Start of Source information
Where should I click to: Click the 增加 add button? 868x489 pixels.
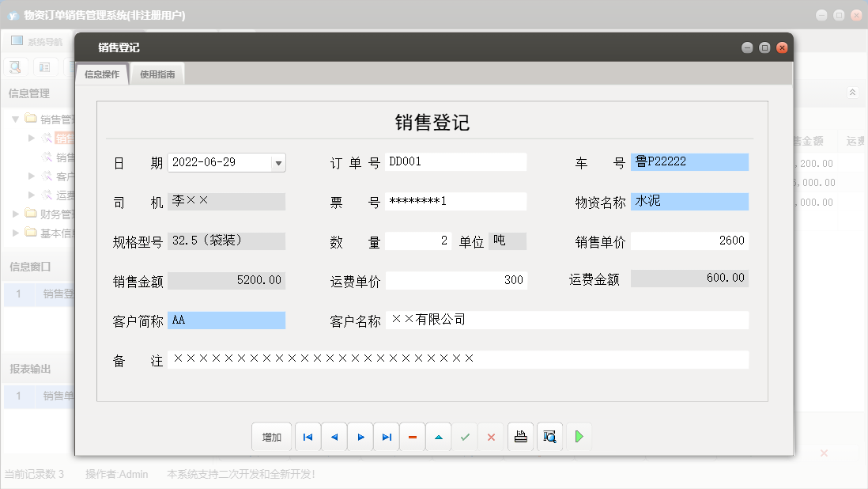point(271,436)
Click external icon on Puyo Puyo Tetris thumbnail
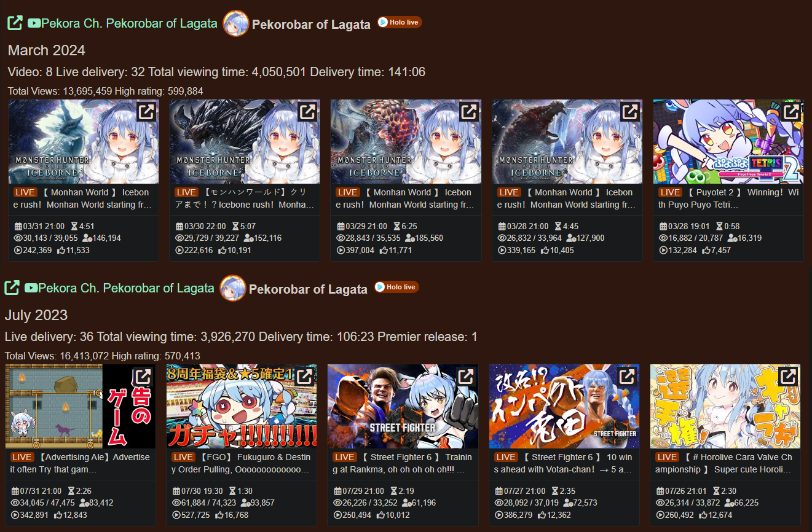The width and height of the screenshot is (812, 532). [x=790, y=112]
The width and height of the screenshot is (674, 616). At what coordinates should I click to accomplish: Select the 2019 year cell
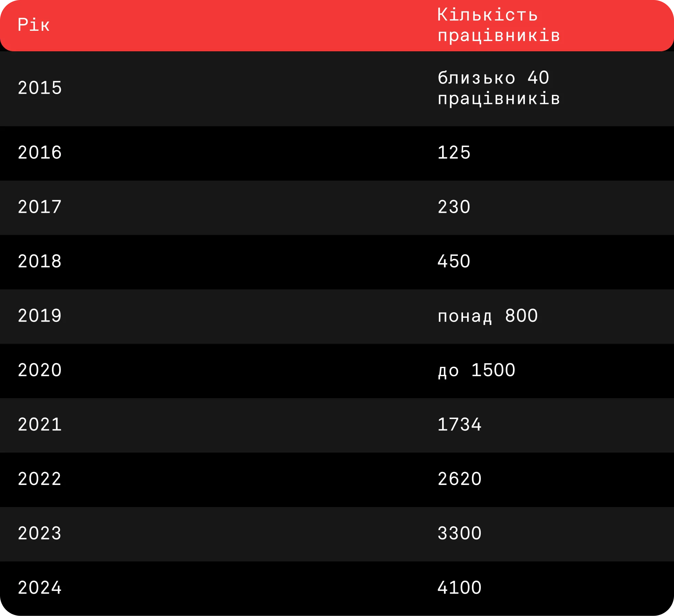click(40, 316)
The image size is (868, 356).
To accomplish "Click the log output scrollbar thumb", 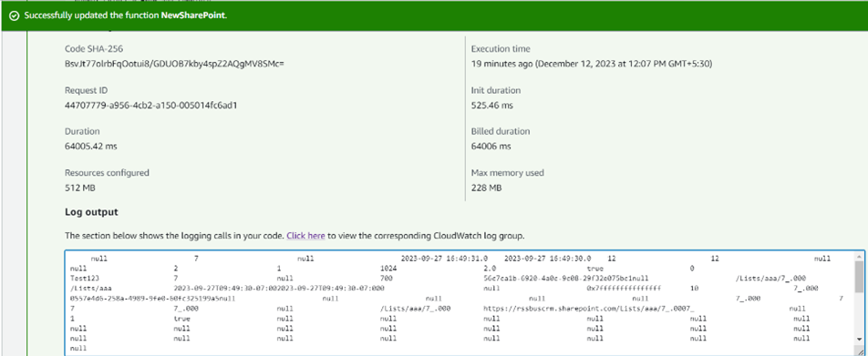I will (859, 277).
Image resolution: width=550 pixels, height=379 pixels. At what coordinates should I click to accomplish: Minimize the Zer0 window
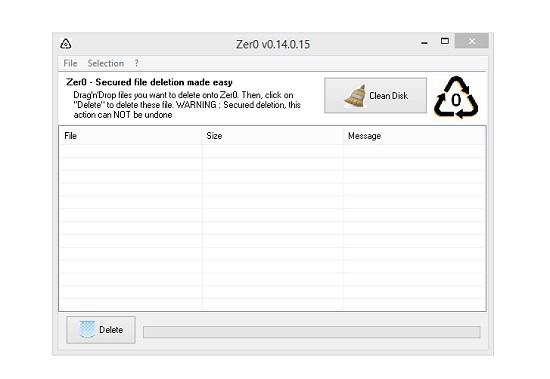click(x=424, y=42)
End of Source information
Exercise instructions:
Here the job is to quote the lines from the one with "Image resolution: width=550" through the end of the material, both included, exactly; please skip the pictures.

Solution to the problem:
Image resolution: width=550 pixels, height=379 pixels. At what coordinates should I click to accomplish: Minimize the Zer0 window
click(x=424, y=42)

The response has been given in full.